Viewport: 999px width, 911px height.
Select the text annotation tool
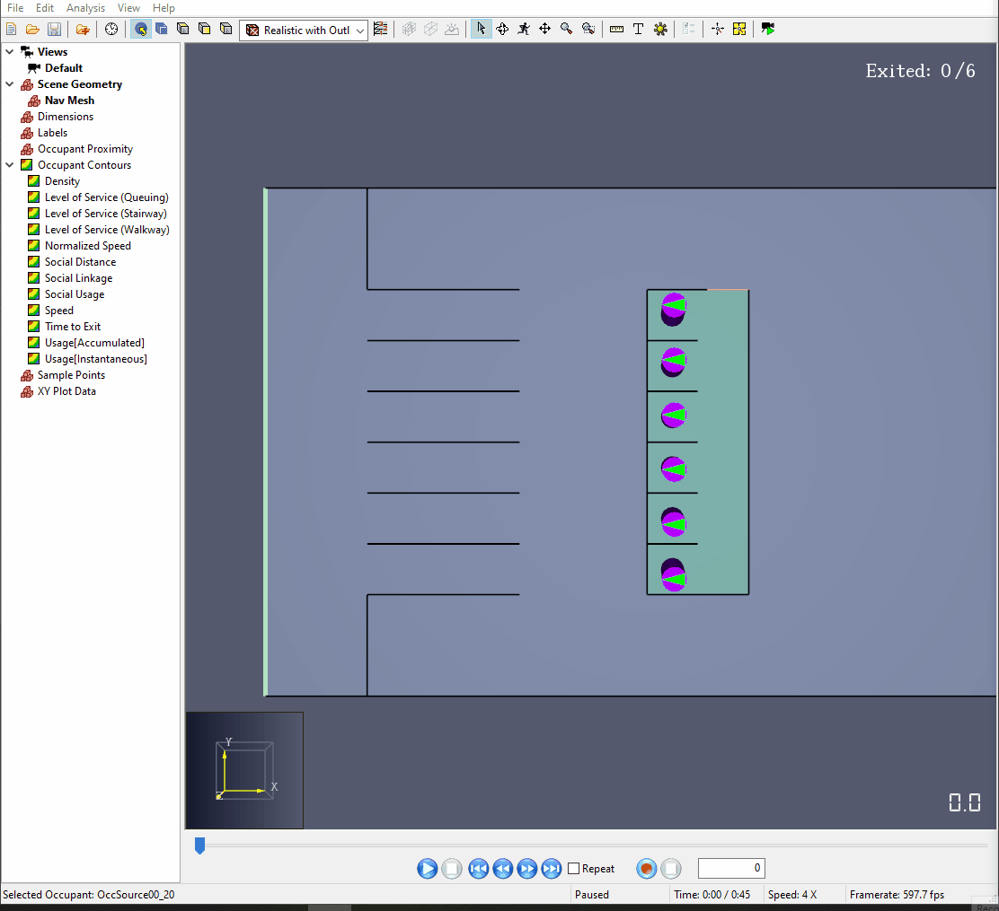point(638,30)
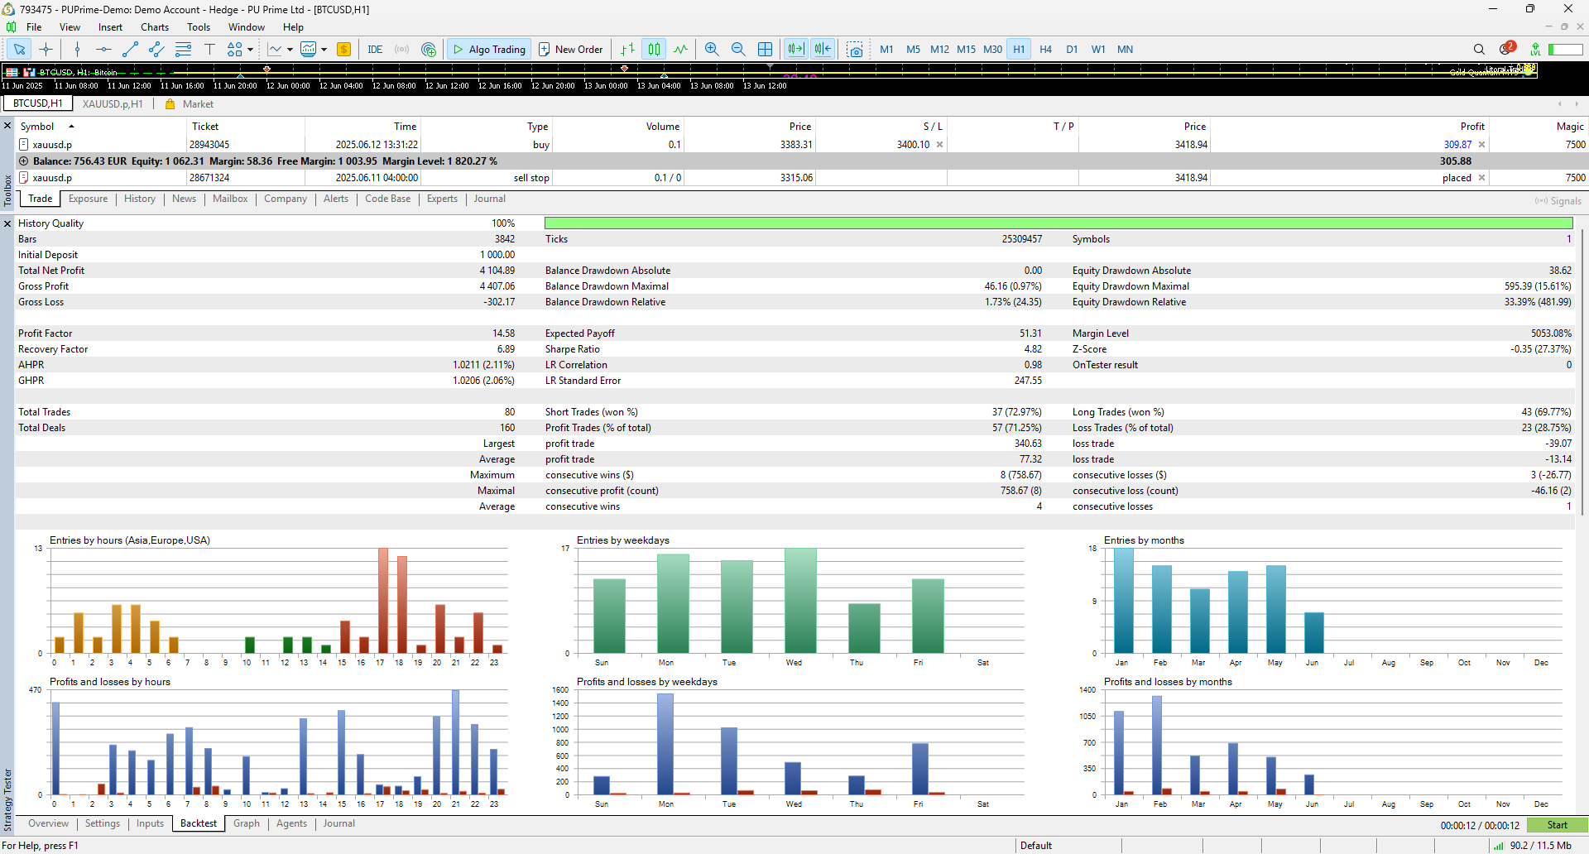Open the search magnifier icon
This screenshot has height=854, width=1589.
(1479, 50)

» **Exercise prompt**
Reproduce each entry precisely; the pictures stay out.

» **Response to this task**
Viewport: 999px width, 911px height.
Select the text annotation tool
point(638,30)
Open the search magnifier icon
This screenshot has height=854, width=1589.
(1479, 50)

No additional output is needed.